» EXERCISE PROMPT
Transcribe each of the entries below word for word, omitting the pictures.

» SUPPLIED MATERIAL
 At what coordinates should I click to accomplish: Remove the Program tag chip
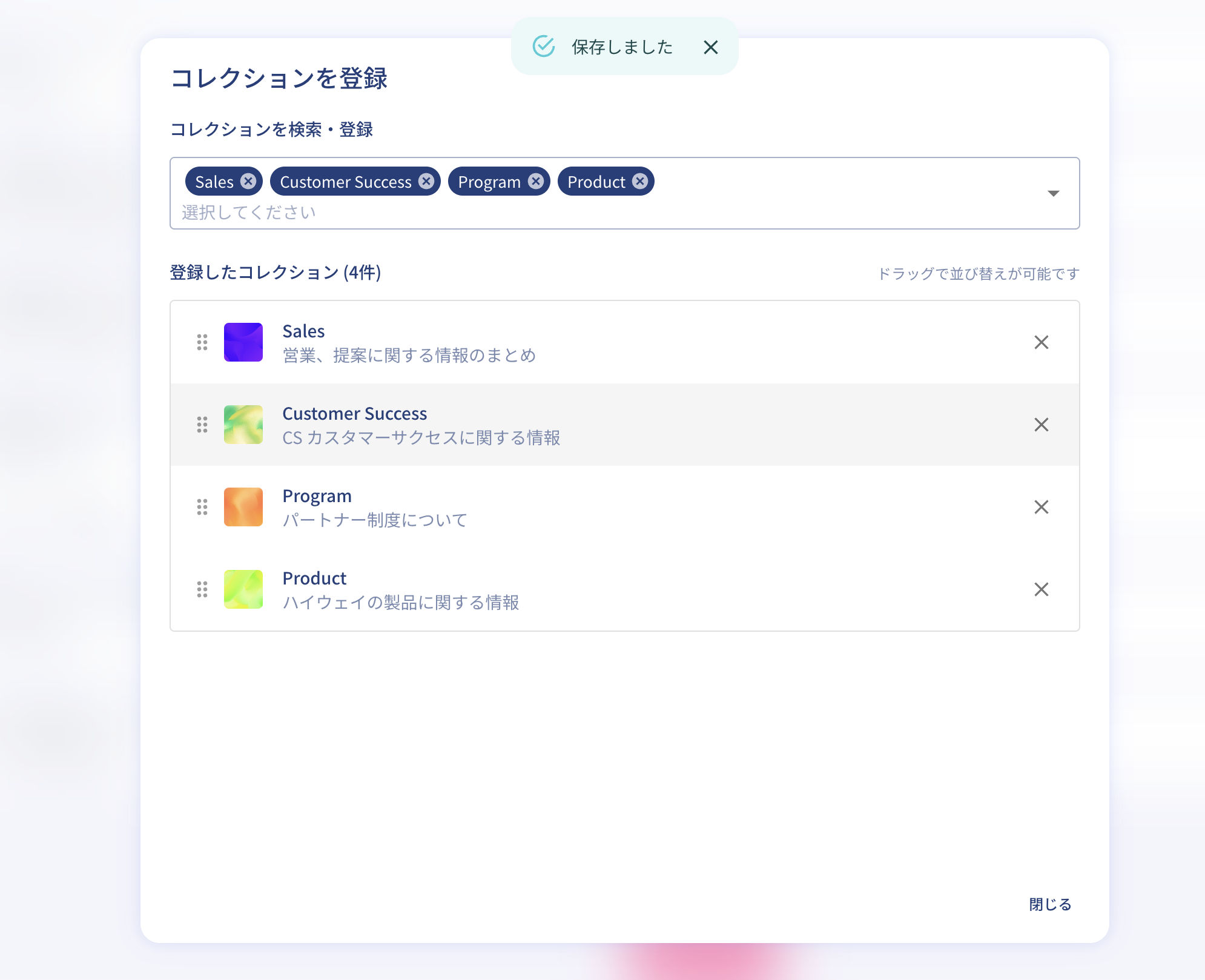pyautogui.click(x=536, y=181)
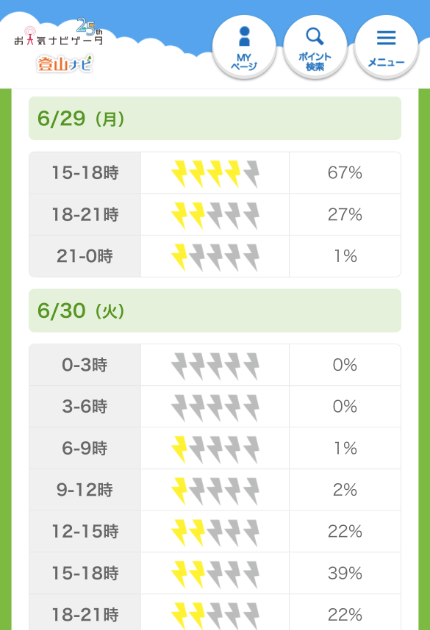Click the 39% probability value
This screenshot has height=630, width=430.
tap(345, 573)
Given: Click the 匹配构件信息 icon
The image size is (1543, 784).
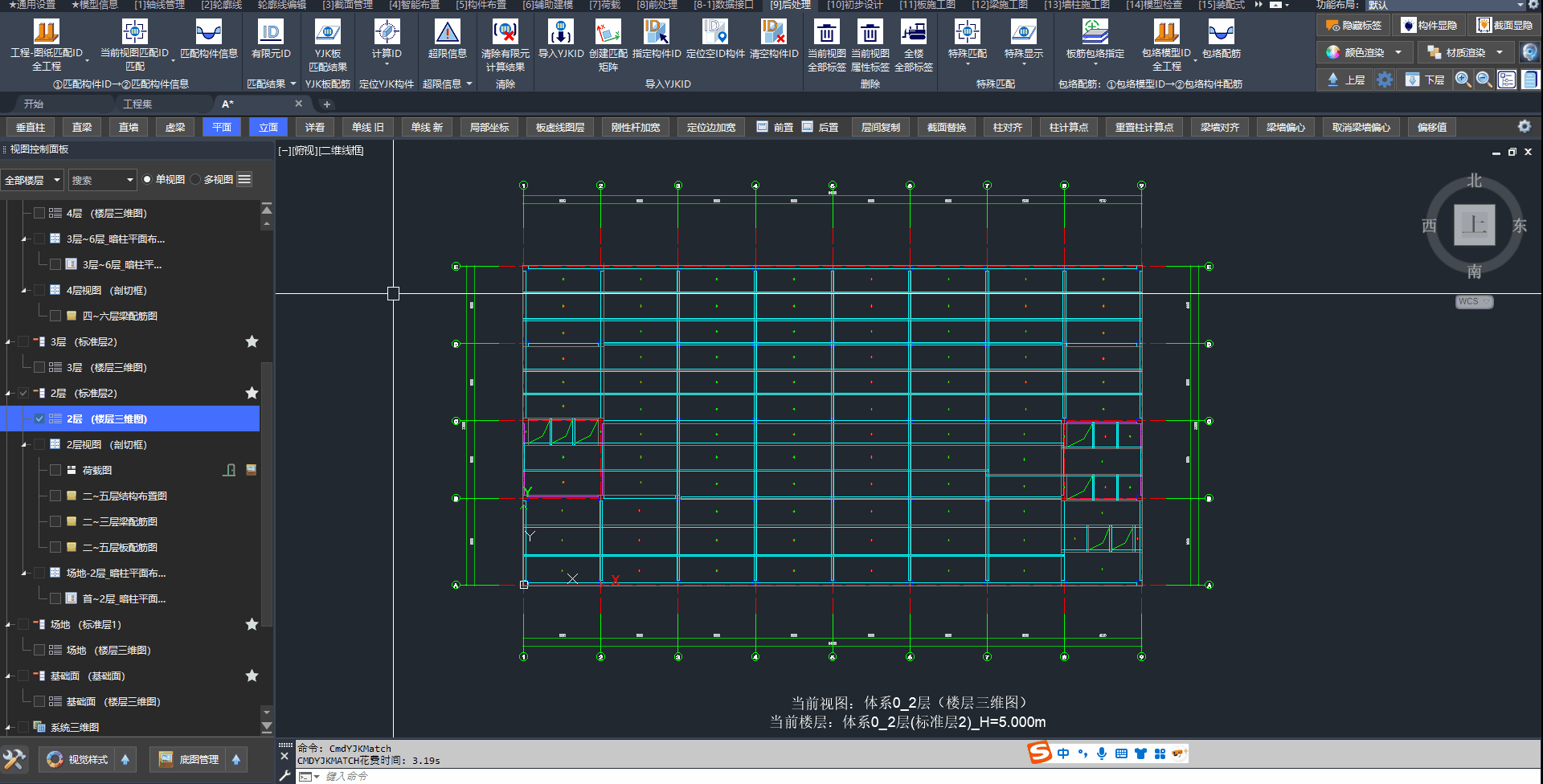Looking at the screenshot, I should click(208, 33).
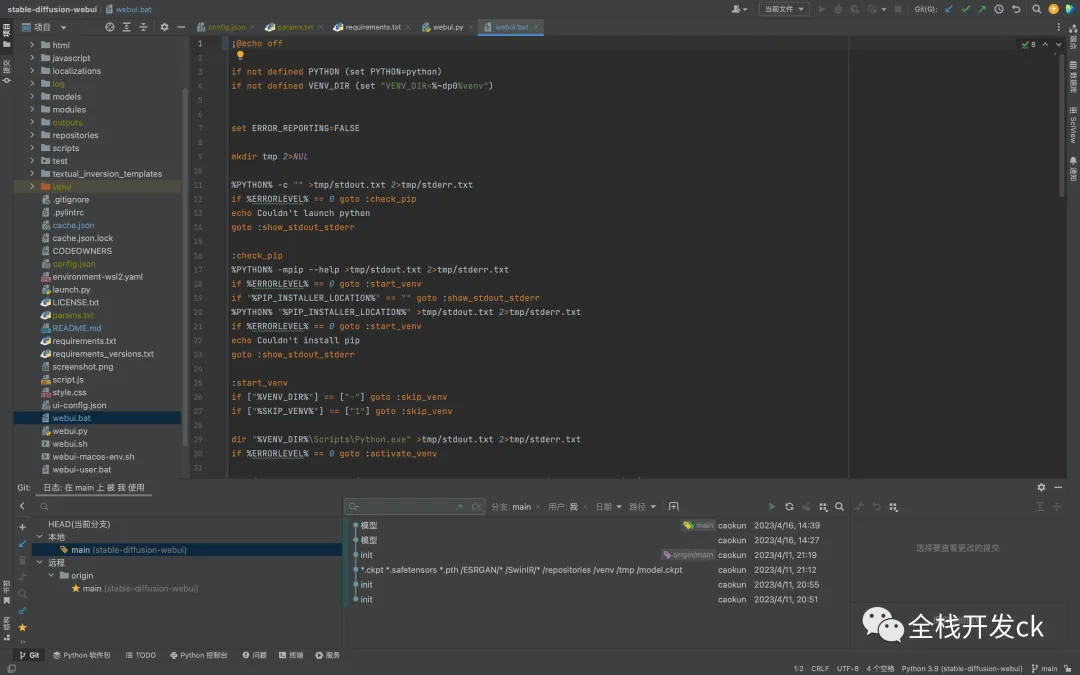Toggle regex option in Git log search
Viewport: 1080px width, 675px height.
point(460,507)
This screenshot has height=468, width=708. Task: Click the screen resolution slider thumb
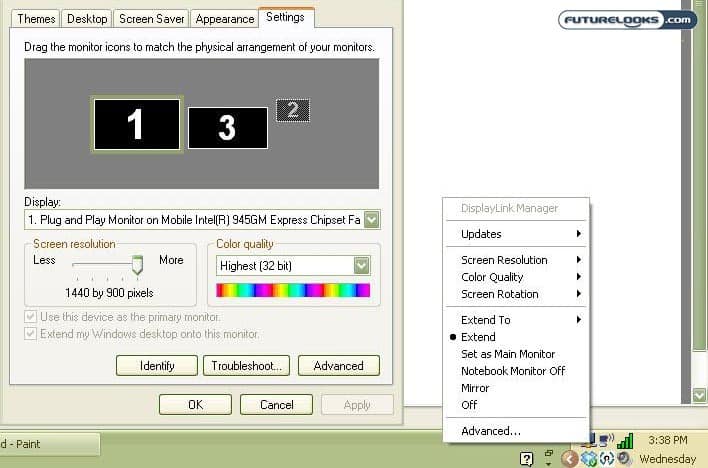[x=138, y=264]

» EXPECTED OUTPUT
 At what coordinates should I click to accomplish: Remove the Program tag chip
pyautogui.click(x=536, y=181)
Click the 39% probability value
This screenshot has height=630, width=430.
tap(345, 573)
Given: Click the 匹配构件信息 icon
The image size is (1543, 784).
Looking at the screenshot, I should click(208, 33).
Toggle regex option in Git log search
Viewport: 1080px width, 675px height.
point(460,507)
This screenshot has height=468, width=708. Task: Click the screen resolution slider thumb
[x=138, y=264]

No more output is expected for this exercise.